When organizing your content for an audience, at a minimum you must be clear on your objectives, your audience’s needs and desires, their characteristics, and how you can make a contribution.  The difference between an acceptable presentation and an outstanding one is choosing the vehicle that allows you to do your best, most enjoyable driving. If you’re having fun, so will they.

In my work with presentation coaching clients, it’s far too often I find race car drivers chained to a tractor, or nervous, inexperienced drivers strapped into a performance sports car.  Oftentimes the vehicle has been chosen by someone else or, believing the vehicle matters more than the driver, the presenter has been overly ambitious, or needlessly cautious.

Any presentation is a symbiotic soup of content and performance.  A great performer can only do so much with lame content, and a weak performer will not have the chops to navigate an intricately woven audience experience.

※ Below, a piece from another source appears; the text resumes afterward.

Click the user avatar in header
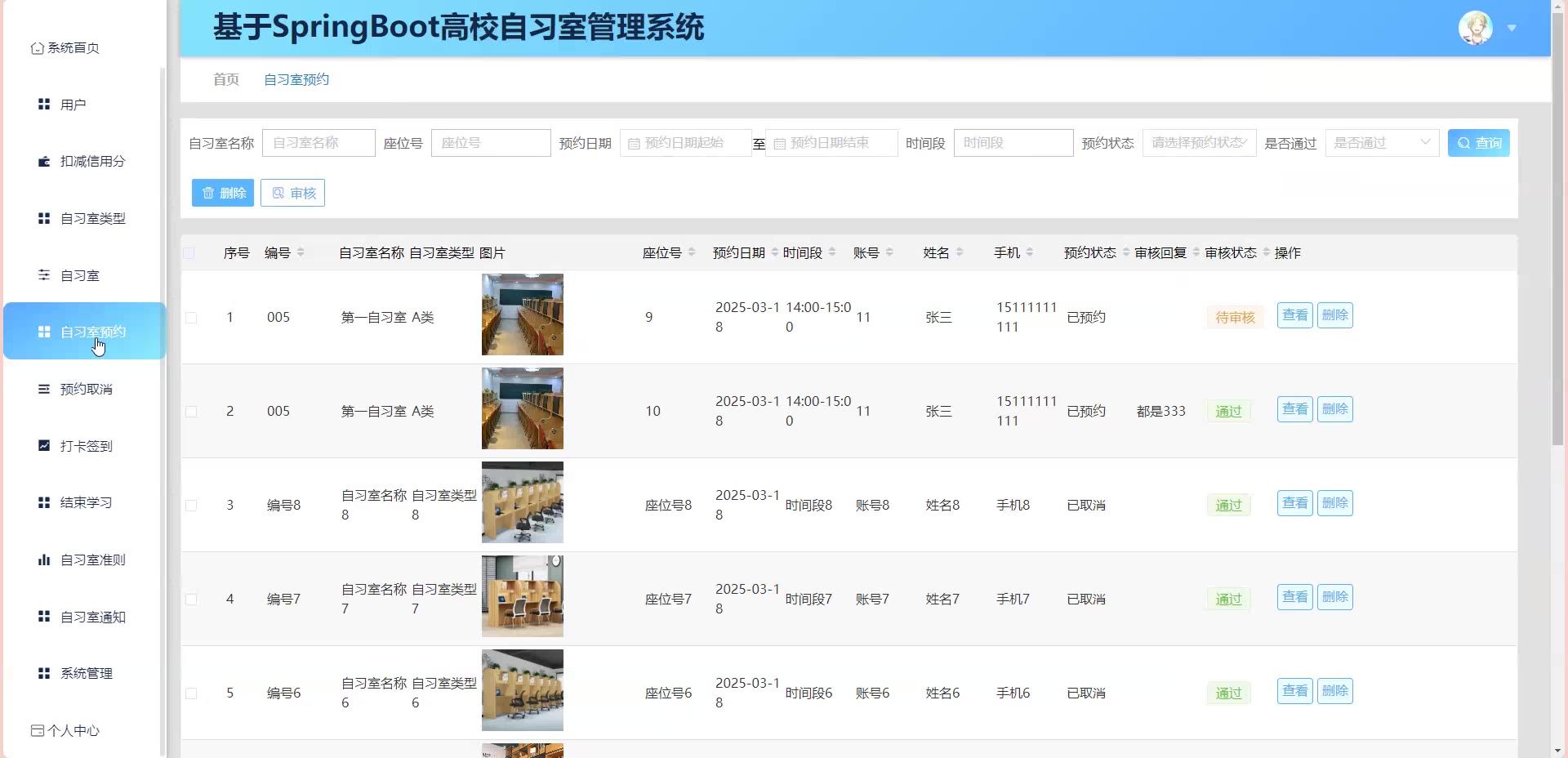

When you look at how to structure your carefully selected content, think about your strengths and choose according to them.  If you’re not funny, don’t go for laughs.  If you get confused by numbers and detailed information, stay at the forest level, not the treeline. 

“No matter which vehicle you choose, you’ll likely have a choice of colours. The colour of a presentation comes in its story. There are as many ways of combining information as there are people on the planet, and every one of them has a story that someone else wants to hear. Enjoy the ride!”